The stricken vessel was a jackup rig belonging to a major drilling contractor; the voice belonged to their VP for Projects. He wasn’t happy. Out in the Egyptian Red Sea, the rig’s blocks had smashed together, shearing off and crashing onto the drill floor and drilling equipment, damaging the derrick and substructure as they went. Fortunately, no one was injured. We rapidly assembled our small multi-disciplinary task force and mobilized to Cairo.

When we arrived, the rig lay alongside a cargo jetty just outside Port Suez. Despite appearances—the rig’s crane-like legs and derrick rising into the sky—there were no actual cranes or any infrastructure to support such a large repair project. This serious problem was  compounded by our client’s desire to kill two birds by undertaking essential equipment maintenance while the rig was docked. The damage itself was covered by insurance, but we gained a boatload of paperwork that threatened to push us off job one—getting the rig ‘drill ready’ again.

Naturally, the Egyptian field operator was keen to get our client’s rig back to service quick smart—two months, by their count. We saw things differently, however. The initial investigation had identified another fracture (a breakdown in the rig crew’s cohesiveness) as a key reason for the dropped block. In an effort to rally the crew, the VP now wanted them to manage and deliver the project themselves, albeit with our support. Which presented one final hurdle; the crew had never handled a repair project on this scale.

After outlining the scope of repair and developing a risk profile for the project, we knew that two months just wasn’t feasible. Our report encouraged an earnings forecast adjustment based on a probable return to duty of three months. It was a hard pill to swallow, but the client trusted our expertise and the perspective we brought to the job. Now they knew where they stood and could plan accordingly.
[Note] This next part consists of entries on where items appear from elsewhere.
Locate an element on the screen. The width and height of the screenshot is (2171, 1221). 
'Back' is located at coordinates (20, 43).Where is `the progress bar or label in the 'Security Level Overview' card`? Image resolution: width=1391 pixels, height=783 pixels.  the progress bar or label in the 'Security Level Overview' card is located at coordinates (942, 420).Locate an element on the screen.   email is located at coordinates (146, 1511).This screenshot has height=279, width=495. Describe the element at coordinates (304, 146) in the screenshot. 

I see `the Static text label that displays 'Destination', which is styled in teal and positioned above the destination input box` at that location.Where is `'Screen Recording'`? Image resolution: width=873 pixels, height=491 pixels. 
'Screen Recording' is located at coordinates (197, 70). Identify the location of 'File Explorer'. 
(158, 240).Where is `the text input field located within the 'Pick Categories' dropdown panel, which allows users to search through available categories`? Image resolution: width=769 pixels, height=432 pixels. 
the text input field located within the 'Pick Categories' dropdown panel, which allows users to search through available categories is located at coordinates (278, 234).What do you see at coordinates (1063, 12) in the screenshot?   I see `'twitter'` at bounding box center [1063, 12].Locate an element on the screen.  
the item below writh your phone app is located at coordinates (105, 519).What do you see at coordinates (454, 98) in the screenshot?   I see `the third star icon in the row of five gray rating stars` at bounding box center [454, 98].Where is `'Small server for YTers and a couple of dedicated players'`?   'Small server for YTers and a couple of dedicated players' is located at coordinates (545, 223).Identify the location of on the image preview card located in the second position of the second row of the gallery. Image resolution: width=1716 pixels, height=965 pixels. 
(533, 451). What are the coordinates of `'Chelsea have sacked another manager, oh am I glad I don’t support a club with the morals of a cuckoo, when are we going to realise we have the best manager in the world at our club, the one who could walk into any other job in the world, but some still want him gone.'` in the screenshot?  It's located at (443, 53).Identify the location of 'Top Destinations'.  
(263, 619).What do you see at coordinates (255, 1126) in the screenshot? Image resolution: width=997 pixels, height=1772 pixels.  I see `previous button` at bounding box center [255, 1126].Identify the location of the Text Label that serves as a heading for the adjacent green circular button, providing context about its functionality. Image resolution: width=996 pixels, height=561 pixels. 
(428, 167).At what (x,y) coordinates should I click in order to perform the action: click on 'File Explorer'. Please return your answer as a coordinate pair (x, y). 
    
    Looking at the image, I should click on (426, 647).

We set to work, knowing things would be tight even with four extra weeks. Given a realistic deadline, though, the crew perked up. With our mentoring,  hey proved themselves keen and capable. Vessel and crew were back at sea within the planned three months.

So what?
Our client’s rig returned to service with all due speed; the crew regained morale and cohesiveness through our leadership and support; forecast earnings were adjusted in line with our planning, preventing any additional surprise losses; the insurance claim was accepted and settled; and our client’s regional reputation with their field operator client was restored. The drilling contractor has used our services every year since.

This was our first project back in November 2002, just days after incorporating. Since then, we’ve delivered almost 200 others.